• Problem to solve: Check every line below for the word "number" and copy each one that has it.

• Material provided:
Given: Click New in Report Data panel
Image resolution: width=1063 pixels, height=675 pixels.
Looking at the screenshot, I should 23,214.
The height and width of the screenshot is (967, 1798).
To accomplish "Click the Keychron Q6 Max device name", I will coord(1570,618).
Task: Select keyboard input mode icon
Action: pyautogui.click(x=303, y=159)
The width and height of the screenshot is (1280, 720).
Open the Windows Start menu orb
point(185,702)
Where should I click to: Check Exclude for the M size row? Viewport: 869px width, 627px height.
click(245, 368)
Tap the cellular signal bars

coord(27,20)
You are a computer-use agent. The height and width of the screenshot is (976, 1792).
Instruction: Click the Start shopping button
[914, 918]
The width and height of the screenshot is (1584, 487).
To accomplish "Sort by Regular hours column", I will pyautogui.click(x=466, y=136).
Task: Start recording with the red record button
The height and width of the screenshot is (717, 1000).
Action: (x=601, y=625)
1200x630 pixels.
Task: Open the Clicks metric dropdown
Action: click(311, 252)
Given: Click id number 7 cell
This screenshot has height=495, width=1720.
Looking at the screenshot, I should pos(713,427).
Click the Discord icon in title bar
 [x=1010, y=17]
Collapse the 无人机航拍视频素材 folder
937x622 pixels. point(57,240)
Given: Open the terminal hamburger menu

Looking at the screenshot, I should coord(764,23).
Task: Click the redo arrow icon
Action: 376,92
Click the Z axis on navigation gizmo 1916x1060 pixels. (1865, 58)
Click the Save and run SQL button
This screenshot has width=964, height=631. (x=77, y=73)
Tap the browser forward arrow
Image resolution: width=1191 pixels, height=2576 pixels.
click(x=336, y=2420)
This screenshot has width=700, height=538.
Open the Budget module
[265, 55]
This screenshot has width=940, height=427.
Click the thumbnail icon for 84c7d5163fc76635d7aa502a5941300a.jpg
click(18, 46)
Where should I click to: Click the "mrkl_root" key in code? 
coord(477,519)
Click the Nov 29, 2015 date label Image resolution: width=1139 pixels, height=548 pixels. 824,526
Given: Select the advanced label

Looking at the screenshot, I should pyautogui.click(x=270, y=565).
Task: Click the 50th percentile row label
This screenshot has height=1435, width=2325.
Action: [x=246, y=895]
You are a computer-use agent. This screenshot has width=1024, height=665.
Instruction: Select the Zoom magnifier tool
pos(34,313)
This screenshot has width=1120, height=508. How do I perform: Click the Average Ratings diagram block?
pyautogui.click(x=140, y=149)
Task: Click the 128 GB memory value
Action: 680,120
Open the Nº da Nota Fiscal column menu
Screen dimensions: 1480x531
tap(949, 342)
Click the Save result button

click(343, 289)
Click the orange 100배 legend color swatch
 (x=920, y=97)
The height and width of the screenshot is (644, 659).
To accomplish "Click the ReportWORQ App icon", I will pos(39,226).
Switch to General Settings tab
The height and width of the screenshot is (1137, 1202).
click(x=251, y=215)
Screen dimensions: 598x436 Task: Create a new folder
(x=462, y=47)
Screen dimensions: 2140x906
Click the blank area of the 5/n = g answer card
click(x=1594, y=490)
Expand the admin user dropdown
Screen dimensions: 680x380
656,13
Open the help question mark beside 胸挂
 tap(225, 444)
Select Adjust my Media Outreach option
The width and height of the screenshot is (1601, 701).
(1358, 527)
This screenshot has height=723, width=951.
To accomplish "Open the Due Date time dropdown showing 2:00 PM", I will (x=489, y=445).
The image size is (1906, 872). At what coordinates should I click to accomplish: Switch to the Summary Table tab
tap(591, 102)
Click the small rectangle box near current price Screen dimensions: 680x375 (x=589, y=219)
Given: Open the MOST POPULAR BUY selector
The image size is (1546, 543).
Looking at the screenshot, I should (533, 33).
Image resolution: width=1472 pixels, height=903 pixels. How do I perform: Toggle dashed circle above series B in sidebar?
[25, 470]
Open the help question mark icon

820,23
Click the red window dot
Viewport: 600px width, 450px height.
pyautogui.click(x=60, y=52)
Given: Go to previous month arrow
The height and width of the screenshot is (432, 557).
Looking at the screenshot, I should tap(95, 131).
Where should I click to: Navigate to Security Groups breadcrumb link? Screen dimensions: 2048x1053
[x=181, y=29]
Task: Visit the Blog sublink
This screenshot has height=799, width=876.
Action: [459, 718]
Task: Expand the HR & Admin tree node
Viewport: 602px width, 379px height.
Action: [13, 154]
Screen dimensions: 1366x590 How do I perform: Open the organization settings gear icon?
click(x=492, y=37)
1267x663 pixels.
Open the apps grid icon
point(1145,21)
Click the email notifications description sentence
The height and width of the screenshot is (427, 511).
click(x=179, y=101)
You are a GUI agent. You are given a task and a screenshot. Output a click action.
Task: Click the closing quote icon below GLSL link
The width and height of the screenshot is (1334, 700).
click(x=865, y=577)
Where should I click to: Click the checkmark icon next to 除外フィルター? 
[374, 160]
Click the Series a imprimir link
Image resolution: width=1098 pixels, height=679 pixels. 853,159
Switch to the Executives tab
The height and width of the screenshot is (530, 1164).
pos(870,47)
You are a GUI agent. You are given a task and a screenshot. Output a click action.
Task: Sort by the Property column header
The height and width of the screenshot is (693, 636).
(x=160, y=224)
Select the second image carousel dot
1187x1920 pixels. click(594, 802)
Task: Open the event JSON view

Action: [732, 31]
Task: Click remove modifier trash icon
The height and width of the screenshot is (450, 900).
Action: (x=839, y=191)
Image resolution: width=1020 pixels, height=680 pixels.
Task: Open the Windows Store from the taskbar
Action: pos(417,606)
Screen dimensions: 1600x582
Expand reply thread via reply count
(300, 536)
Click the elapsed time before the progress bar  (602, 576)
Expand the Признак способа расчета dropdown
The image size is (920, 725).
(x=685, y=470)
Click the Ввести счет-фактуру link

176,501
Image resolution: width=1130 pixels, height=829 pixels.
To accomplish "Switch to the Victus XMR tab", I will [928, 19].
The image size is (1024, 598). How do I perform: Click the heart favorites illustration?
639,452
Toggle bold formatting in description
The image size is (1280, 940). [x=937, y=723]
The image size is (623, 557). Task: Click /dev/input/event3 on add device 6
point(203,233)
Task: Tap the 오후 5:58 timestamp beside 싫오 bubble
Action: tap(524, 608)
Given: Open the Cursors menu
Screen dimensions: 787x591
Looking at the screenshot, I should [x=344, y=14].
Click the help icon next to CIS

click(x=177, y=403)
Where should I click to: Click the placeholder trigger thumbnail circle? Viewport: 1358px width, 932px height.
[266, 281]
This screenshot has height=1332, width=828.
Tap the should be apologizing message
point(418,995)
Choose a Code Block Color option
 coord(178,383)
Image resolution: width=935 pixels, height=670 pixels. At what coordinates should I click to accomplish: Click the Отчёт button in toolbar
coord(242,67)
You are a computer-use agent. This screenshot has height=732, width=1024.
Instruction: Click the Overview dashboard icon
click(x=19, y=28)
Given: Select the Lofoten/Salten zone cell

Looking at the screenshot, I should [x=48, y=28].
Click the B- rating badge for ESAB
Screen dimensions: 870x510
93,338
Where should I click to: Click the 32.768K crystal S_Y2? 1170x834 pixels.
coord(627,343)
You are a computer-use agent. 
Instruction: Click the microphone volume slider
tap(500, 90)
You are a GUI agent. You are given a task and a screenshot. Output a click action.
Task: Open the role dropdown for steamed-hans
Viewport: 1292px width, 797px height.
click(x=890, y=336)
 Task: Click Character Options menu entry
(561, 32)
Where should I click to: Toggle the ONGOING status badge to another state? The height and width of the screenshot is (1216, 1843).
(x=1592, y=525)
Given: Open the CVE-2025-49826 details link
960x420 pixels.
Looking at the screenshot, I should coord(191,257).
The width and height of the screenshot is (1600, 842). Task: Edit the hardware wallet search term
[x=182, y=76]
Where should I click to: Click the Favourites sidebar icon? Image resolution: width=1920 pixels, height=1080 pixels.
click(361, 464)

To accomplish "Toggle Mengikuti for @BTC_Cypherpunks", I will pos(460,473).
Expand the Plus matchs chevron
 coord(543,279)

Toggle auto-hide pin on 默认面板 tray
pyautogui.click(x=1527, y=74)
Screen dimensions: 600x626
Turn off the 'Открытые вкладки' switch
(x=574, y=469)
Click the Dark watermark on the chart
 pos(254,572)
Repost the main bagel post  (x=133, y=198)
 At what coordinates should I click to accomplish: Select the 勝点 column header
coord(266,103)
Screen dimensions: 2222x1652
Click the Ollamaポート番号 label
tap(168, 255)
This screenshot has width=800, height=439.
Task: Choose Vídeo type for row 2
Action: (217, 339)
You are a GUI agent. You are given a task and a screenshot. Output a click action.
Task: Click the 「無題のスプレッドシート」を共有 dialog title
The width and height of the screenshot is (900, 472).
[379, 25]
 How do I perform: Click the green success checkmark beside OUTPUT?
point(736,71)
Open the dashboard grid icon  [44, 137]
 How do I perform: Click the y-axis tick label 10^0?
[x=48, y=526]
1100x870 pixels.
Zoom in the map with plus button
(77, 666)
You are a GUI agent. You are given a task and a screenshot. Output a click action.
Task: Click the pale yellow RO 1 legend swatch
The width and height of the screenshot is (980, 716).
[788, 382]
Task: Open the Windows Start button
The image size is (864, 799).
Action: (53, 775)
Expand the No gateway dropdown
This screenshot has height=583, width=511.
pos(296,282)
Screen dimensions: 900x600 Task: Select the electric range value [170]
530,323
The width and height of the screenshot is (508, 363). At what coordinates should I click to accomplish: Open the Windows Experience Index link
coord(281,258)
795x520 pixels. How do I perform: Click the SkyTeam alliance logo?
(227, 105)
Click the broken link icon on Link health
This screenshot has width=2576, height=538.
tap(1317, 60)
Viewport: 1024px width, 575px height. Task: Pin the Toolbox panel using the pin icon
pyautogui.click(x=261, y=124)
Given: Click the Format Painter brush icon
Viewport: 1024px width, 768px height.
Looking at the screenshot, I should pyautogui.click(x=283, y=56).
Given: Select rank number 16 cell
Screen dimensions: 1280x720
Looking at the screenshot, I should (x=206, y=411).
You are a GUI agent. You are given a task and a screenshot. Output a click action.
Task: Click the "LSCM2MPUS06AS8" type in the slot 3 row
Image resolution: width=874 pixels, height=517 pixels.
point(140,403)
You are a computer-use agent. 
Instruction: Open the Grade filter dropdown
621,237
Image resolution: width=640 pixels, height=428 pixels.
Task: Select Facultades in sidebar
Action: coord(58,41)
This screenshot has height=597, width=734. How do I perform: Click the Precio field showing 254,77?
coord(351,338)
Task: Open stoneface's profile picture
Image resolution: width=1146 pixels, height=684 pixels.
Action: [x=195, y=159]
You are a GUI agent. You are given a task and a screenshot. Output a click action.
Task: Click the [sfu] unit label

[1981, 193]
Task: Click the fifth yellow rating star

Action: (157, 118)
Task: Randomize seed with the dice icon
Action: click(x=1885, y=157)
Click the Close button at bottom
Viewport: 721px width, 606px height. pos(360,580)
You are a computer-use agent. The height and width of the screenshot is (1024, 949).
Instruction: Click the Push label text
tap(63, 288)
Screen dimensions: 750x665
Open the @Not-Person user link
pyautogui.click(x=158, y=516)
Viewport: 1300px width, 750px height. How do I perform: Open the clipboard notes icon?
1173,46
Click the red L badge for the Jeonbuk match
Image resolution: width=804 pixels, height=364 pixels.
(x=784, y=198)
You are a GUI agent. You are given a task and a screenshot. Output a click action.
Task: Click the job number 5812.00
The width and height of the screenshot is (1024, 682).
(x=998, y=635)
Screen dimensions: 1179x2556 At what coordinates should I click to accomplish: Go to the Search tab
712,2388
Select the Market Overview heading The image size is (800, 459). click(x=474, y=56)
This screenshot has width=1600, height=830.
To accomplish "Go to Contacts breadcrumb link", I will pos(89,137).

• Solved problem:
Given: Click id number 7 cell
Given: Select rank number 16 cell
Task: Click the job number 5812.00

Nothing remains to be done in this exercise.